I am performing a data analysis that entails loading a large data matrix of ~112GB into a memory-mapped file using R programming language, specifically the bigmemory package (see https://cran.r-project.org/web/packages/bigmemory/index.html). The matrix has 80664 columns and 356751 rows.

Data storage consists of NFS-mounted XFS filesystem.

XFS mount options are:

xfs noatime,nodiratime,logbufs=8,logbsize=256k,largeio,inode64,swalloc,allocsize=131072k

NFS is exporting the FS using the following options:

rw,async,no_subtree_check,no_root_squash

NFS client is mounting the FS using these options:

defaults,async,_netdev

After sometime in loading the file, the compute node becomes unresponsive (including other nodes on the cluster) and the file server logs report the following errors:

XFS: possible memory allocation deadlock in kmem_alloc (mode:0x250)

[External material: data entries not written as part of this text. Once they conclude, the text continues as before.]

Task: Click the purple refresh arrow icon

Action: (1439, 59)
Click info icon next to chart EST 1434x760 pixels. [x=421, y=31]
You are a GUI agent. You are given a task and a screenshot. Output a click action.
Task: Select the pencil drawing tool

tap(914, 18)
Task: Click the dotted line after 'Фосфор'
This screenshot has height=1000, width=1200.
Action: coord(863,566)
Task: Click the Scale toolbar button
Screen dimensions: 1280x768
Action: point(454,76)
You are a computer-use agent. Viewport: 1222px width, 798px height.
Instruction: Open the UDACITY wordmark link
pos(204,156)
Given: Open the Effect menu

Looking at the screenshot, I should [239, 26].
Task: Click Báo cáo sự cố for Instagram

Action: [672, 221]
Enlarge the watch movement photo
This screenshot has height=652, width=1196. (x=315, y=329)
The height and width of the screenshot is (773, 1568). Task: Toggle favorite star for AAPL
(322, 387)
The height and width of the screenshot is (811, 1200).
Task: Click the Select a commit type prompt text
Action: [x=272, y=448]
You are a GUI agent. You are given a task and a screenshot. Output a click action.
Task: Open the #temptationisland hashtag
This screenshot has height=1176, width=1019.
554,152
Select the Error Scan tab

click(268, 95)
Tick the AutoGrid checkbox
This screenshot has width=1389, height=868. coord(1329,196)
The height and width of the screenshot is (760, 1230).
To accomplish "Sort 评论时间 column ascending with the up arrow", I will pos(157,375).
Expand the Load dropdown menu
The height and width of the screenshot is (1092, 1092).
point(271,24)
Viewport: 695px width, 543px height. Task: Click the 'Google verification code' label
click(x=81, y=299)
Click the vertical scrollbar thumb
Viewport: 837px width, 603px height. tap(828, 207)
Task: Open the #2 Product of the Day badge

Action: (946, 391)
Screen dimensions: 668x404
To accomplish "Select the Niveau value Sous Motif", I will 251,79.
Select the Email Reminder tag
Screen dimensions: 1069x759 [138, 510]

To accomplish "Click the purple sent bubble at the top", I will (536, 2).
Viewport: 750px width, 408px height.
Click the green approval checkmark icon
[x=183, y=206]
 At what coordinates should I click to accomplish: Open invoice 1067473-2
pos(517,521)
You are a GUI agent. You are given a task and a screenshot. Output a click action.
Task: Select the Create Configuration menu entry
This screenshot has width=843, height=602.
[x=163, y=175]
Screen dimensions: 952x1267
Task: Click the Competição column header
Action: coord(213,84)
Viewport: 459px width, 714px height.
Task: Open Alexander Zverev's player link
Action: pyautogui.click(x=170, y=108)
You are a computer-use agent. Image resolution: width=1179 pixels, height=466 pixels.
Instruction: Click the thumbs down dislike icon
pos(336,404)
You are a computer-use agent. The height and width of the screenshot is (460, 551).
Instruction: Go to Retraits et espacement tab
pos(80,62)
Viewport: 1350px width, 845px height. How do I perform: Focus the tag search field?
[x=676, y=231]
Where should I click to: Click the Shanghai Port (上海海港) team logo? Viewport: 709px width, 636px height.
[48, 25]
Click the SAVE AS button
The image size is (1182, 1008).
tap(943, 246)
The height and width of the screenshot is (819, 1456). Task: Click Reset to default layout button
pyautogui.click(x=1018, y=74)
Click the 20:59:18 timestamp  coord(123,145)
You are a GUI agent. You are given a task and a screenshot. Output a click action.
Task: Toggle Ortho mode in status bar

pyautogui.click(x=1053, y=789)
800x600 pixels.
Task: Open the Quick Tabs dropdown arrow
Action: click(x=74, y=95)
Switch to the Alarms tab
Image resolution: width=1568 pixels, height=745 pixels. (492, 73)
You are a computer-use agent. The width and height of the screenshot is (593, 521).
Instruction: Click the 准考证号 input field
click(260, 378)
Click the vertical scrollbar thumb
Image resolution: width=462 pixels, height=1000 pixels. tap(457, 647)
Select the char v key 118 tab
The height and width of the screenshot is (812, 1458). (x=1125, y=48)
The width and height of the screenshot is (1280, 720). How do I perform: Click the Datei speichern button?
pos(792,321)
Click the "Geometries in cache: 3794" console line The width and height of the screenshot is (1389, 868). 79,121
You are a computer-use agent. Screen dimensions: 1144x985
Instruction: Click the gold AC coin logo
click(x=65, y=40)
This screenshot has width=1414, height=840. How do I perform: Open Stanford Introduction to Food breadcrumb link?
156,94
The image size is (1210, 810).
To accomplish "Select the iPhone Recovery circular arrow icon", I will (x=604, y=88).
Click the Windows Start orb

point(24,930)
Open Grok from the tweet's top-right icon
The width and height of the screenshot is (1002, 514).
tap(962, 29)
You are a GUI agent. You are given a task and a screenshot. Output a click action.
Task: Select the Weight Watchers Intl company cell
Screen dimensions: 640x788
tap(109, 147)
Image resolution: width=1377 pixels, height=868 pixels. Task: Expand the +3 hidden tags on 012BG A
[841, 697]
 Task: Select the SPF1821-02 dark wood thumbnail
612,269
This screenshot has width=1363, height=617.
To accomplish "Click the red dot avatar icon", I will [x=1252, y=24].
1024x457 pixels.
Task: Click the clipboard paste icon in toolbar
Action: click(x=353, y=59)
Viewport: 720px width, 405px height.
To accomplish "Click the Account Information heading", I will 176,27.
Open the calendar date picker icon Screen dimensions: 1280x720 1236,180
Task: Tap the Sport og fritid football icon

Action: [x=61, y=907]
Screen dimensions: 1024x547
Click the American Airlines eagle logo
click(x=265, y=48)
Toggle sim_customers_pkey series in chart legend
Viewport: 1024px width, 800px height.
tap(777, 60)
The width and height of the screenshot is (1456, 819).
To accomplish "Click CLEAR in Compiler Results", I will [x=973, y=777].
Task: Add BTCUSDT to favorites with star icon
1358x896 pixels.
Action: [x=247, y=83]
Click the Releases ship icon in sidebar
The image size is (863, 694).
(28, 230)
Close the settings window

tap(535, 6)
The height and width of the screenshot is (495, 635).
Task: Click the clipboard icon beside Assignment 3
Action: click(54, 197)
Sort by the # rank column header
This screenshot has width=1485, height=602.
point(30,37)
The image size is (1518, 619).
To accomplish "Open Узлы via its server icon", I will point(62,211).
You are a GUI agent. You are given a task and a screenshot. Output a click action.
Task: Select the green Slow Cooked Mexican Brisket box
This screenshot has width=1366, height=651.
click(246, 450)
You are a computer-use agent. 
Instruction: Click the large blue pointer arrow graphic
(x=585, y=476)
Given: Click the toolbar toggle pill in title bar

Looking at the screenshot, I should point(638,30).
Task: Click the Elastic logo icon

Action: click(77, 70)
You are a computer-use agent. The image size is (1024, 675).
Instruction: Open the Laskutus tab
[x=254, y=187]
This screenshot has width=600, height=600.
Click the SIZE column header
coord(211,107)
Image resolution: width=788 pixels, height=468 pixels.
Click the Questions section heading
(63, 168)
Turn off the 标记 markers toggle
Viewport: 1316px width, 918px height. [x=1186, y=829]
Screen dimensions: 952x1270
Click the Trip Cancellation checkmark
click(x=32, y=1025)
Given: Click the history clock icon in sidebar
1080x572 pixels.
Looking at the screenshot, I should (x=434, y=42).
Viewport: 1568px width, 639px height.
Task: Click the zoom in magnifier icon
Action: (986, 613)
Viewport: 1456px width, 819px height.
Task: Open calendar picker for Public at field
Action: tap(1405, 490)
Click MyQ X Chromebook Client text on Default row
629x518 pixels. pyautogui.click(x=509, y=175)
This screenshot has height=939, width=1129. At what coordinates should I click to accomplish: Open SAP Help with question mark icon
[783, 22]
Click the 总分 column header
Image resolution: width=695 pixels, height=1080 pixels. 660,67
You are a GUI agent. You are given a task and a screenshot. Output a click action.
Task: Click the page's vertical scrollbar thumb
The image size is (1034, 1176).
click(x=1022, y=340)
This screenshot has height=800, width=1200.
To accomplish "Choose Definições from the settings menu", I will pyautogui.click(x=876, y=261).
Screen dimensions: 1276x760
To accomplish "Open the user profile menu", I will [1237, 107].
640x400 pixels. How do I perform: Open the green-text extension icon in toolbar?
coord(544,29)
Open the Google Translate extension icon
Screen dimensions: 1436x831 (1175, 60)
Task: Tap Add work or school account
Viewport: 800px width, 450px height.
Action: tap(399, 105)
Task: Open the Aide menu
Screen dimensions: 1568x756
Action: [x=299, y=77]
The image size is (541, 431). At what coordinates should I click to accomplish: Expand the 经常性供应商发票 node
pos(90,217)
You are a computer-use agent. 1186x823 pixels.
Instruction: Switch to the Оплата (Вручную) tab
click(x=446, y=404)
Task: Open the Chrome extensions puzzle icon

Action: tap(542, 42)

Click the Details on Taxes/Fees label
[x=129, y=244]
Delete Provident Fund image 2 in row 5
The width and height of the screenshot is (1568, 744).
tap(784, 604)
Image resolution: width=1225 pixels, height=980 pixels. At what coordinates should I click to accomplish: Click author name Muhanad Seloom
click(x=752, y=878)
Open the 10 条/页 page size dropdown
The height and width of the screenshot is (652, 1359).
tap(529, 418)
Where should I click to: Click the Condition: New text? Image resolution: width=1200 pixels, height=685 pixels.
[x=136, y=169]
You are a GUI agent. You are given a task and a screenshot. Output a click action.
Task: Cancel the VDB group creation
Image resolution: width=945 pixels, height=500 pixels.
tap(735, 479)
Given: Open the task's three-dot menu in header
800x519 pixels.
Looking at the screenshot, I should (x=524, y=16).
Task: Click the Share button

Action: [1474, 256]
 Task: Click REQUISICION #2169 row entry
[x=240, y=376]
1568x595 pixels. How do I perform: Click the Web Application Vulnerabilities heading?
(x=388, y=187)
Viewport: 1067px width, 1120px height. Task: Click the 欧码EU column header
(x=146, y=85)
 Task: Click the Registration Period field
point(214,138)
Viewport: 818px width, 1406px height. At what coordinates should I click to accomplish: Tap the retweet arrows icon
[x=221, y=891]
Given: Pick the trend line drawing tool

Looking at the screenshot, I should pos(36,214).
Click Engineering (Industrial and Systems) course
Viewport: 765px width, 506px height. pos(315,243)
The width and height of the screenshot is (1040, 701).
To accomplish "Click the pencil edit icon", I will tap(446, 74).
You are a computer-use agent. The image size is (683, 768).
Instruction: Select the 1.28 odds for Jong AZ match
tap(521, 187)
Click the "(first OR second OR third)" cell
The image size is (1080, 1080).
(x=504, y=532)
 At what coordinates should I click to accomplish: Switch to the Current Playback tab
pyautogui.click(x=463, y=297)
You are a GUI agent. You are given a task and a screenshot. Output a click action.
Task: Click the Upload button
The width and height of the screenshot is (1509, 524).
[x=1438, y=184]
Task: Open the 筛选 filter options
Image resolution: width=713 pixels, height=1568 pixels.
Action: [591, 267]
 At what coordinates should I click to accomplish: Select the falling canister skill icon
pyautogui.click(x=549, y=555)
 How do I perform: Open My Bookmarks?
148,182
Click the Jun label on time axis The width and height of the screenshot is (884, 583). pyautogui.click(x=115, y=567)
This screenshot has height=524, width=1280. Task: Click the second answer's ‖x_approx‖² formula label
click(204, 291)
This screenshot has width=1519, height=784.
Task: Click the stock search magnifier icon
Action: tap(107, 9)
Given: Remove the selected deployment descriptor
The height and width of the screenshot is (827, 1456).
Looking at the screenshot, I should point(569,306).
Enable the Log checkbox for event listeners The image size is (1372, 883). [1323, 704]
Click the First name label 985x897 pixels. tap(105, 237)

Which I can resolve by dropping cache like so:

echo 3 > /proc/sys/vm/drop_caches

The file server has 16 GB of memory.

I have already read though the following blog:

https://blog.codecentric.de/en/2017/04/xfs-possible-memory-allocation-deadlock-kmem_alloc/

However, the issue is not due to fragmentation, as the fragmentation reported is below 2% for the filesystem I am writing to.

So, due to the XFS error above, I assume that the file server is running out of memory as it cannot handle the number of IO requests issued by the task at hand.

Apart from dropping cache periodically (eg. via cron), is there a more permanent solution to this?

Thanks in advance for the help.

Edit: CentOS 7.2 on client and server.

Edit #2: Kernel 3.10.0-229.14.1.el7.x86_64 on client and server.

Best Answer

It's related to memory fragmentation and filesystem fragmentation, see https://bugzilla.kernel.org/show_bug.cgi?id=73831

You should check your filesystem fragmentation with xfs_db -r -c 'frag' <filesystem>' . Keeping it not too full (80% or less) and running xfs_fsrfor a while should help, too.